DELİLLERİN DEĞERLENDİRİLMESİ VE GEREKÇE:
Davacı taraf, garanti belgesini, tamirat faturasını ve satış faturasını delil olarak sunmuştur.
Davalı HMK m. 126’ya göre cevap ve delil dilekçesi sunmamış, HMK m. 139’a göre ön inceleme ve HMK m. 144’e göre tahkikat duruşmasına usulüne uygun şekilde çağrıldığı halde katılmamıştır.
Dava, 6098 sayılı Türk Borçlar Kanunu m. 227’ye göre satılanın ayıplı olması nedeniyle tazminat ve aynı kanunun 49’uncu maddesine göre kazanç kaybından kaynaklı zararın tazmini davasıdır.
6098 sayılı Türk Borçlar Kanunu m. 219’a göre; “Satıcı, alıcıya karşı herhangi bir surette bildirdiği niteliklerin satılanda bulunmaması sebebiyle sorumlu olduğu gibi, nitelik veya niteliği etkileyen niceliğine aykırı olan, kullanım amacı bakımından değerini ve alıcının ondan beklediği faydaları ortadan kaldıran veya önemli ölçüde azaltan maddi, hukuki ya da ekonomik ayıpların bulunmasından da sorumlu olur.
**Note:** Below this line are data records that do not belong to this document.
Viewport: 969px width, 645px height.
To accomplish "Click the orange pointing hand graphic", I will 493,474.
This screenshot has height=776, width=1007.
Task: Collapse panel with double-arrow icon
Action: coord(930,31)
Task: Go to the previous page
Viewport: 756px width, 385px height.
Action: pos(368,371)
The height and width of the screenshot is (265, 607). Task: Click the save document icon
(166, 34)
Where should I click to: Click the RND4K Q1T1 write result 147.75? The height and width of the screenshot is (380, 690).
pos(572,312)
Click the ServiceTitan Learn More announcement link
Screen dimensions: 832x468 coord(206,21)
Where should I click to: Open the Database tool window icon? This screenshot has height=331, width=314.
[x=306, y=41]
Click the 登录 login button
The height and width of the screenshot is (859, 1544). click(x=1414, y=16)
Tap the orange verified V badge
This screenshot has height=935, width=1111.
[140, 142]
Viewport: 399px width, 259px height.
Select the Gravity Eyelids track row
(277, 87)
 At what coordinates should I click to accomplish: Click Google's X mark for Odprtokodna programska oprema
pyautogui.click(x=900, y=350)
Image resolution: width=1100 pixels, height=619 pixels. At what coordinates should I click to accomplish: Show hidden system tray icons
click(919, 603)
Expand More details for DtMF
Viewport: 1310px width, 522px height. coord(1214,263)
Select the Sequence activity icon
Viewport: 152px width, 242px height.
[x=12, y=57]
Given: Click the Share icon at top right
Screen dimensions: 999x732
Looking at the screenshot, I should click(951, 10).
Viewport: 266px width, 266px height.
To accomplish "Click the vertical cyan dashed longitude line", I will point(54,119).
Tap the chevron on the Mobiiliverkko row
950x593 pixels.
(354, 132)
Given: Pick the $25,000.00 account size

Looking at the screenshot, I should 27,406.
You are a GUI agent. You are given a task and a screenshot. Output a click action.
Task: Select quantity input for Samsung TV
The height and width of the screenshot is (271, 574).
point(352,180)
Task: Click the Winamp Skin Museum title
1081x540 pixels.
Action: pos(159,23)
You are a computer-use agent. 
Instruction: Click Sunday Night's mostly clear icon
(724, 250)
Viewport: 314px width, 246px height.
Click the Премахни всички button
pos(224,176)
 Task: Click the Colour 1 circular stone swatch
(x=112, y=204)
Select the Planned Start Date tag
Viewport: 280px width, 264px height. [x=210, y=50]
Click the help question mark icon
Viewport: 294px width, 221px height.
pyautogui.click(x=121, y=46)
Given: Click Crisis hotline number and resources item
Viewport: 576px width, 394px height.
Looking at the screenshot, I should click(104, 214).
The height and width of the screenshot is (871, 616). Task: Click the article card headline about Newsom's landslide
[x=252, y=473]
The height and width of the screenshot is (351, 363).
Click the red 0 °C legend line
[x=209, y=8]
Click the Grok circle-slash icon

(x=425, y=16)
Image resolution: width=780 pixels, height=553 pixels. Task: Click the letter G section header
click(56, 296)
Satıcı, bu ayıpların varlığını bilmese bile onlardan sorumludur.” aynı yasanın 227’nci maddesine göre de “Satıcının satılanın ayıplarından sorumlu olduğu hâllerde alıcı, aşağıdaki seçimlik haklardan birini kullanabilir: 1. Satılanı geri vermeye hazır olduğunu bildirerek sözleşmeden dönme. 2. Satılanı alıkoyup ayıp oranında satış bedelinde indirim isteme. 3. Aşırı bir masrafı gerektirmediği takdirde, bütün masrafları satıcıya ait olmak üzere satılanın ücretsiz onarılmasını isteme. 4. İmkân varsa, satılanın ayıpsız bir benzeri ile değiştirilmesini isteme. Alıcının genel hükümlere göre tazminat isteme hakkı saklıdır. Satıcı, alıcıya aynı malın ayıpsız bir benzerini hemen vererek ve uğradığı zararın tamamını gidererek seçimlik haklarını kullanmasını önleyebilir. Alıcının, sözleşmeden dönme hakkını kullanması hâlinde, durum bunu haklı göstermiyorsa hâkim, satılanın onarılmasına veya satış bedelinin indirilmesine karar verebilir. Satılanın değerindeki eksiklik satış bedeline çok yakın ise alıcı, ancak sözleşmeden dönme veya satılanın ayıpsız bir benzeriyle değiştirilmesini isteme haklarından birini kullanabilir.” Davacı taraf davalı şirketten satın aldığı makinede arıza çıkması üzerine 6098 sayılı TBK m. 227/I-3’e göre bütün masrafları satıcıya ait olmak üzere satılanın ücretsiz onarılmasını talep etmiş ancak bu talebi kabul edilmemiş ve makine davalı şirket tarafından başka bir firmaya tamir için gönderilmesine karşın bu firma tarafından da tamir edilememiştir. Aynı madde de yer alan “Alıcının genel hükümlere göre tazminat isteme hakkı saklıdır.” hükmüne göre davacı yaptığı tamir masraflarını ve makineyi kullanamamaktan kaynaklı zararlarını talep etmektedir.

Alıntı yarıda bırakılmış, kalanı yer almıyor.